- _Collected data_
↓↓↓

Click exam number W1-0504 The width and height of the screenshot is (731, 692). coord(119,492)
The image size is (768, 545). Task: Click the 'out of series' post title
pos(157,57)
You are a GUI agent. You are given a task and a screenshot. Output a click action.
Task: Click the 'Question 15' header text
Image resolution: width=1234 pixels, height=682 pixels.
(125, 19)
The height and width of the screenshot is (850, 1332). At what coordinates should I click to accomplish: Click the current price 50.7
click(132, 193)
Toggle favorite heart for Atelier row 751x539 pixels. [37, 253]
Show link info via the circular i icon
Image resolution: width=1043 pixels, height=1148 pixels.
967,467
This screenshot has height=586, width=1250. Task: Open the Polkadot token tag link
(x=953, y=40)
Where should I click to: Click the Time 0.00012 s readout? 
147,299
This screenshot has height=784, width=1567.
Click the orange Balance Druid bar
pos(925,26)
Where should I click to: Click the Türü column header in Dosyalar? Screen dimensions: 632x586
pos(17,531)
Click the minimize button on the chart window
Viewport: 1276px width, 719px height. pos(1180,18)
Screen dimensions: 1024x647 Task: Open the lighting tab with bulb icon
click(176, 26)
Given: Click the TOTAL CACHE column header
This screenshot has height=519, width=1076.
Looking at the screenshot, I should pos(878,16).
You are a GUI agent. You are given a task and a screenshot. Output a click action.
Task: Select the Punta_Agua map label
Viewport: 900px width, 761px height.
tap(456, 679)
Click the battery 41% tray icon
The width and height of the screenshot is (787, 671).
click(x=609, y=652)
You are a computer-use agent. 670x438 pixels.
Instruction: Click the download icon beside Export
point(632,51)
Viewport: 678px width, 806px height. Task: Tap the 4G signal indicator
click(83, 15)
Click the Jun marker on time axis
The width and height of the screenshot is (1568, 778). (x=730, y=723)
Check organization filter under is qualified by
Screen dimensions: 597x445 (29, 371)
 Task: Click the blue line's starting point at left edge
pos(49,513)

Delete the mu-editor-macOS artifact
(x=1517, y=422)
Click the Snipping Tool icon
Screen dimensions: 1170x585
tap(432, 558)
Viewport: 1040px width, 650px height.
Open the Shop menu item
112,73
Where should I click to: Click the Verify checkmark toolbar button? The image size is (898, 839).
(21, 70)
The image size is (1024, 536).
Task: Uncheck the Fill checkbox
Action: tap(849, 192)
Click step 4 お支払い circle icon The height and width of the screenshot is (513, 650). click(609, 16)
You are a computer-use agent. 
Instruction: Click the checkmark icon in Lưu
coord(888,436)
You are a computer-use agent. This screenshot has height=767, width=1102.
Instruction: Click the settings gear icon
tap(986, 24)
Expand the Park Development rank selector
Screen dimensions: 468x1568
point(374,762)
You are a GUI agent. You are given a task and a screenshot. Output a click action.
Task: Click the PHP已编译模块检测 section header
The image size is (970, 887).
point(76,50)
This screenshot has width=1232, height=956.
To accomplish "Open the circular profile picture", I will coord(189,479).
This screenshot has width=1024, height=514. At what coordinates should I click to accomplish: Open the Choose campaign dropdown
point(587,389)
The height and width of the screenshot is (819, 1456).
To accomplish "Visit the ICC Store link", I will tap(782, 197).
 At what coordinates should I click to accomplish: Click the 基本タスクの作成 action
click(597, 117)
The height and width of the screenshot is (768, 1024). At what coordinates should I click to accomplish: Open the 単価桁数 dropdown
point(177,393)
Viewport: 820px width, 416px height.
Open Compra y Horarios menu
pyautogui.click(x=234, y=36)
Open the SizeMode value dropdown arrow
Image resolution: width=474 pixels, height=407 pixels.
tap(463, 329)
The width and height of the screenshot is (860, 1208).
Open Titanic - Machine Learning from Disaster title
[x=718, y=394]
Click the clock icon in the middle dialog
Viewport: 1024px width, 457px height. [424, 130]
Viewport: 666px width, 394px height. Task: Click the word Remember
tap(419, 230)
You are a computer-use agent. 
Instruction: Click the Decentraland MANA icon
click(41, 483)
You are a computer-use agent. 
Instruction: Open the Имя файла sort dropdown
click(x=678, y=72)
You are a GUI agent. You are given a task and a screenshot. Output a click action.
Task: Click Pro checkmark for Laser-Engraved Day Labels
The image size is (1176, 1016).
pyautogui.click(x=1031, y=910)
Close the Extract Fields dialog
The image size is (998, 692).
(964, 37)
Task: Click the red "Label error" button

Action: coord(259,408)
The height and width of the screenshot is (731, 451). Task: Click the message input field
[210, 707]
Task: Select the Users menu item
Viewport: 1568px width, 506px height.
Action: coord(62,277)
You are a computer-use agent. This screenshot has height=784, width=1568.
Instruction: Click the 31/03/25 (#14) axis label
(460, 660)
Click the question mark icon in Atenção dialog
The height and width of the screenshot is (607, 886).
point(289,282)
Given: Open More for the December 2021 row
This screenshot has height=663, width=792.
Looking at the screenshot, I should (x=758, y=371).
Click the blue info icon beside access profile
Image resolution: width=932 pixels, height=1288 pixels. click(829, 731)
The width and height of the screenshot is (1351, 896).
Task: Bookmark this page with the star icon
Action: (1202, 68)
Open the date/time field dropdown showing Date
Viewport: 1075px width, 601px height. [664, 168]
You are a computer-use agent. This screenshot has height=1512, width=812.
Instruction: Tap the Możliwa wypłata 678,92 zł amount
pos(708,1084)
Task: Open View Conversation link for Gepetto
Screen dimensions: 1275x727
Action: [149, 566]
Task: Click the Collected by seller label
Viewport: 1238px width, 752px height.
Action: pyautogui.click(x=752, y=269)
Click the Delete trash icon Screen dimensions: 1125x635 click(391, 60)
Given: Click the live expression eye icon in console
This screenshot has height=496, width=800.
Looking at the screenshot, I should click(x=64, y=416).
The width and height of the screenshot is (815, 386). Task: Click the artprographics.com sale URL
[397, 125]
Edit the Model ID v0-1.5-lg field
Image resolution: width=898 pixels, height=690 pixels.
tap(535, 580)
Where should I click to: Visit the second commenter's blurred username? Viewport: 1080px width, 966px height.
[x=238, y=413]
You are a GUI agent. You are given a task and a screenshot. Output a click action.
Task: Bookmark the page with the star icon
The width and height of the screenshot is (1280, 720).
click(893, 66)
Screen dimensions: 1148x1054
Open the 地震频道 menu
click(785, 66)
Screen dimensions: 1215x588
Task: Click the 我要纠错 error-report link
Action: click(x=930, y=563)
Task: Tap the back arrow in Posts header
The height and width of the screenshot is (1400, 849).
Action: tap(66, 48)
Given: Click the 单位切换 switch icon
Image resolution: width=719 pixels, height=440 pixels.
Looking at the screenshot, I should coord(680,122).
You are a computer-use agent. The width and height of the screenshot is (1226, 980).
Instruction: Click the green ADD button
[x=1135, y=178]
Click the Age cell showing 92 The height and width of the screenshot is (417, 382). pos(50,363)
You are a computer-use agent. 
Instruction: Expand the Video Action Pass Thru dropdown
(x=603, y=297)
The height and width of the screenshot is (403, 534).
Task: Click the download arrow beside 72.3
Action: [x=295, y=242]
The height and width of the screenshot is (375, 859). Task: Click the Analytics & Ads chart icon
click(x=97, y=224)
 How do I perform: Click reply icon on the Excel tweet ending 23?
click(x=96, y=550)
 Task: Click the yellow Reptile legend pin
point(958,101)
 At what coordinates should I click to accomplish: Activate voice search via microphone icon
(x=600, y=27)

↑↑↑

- _WHAT YOU NEED TO DO_
Nothing but the lines above from the one containing "Given: Click the live" through the one containing "Task: Bookmark the page with the star icon" should appear in the answer, each repeated exactly.

- _SOLUTION FOR THIS TASK_
Given: Click the live expression eye icon in console
This screenshot has height=496, width=800.
Looking at the screenshot, I should click(x=64, y=416).
The width and height of the screenshot is (815, 386). Task: Click the artprographics.com sale URL
[397, 125]
Edit the Model ID v0-1.5-lg field
Image resolution: width=898 pixels, height=690 pixels.
tap(535, 580)
Where should I click to: Visit the second commenter's blurred username? Viewport: 1080px width, 966px height.
[x=238, y=413]
You are a GUI agent. You are given a task and a screenshot. Output a click action.
Task: Bookmark the page with the star icon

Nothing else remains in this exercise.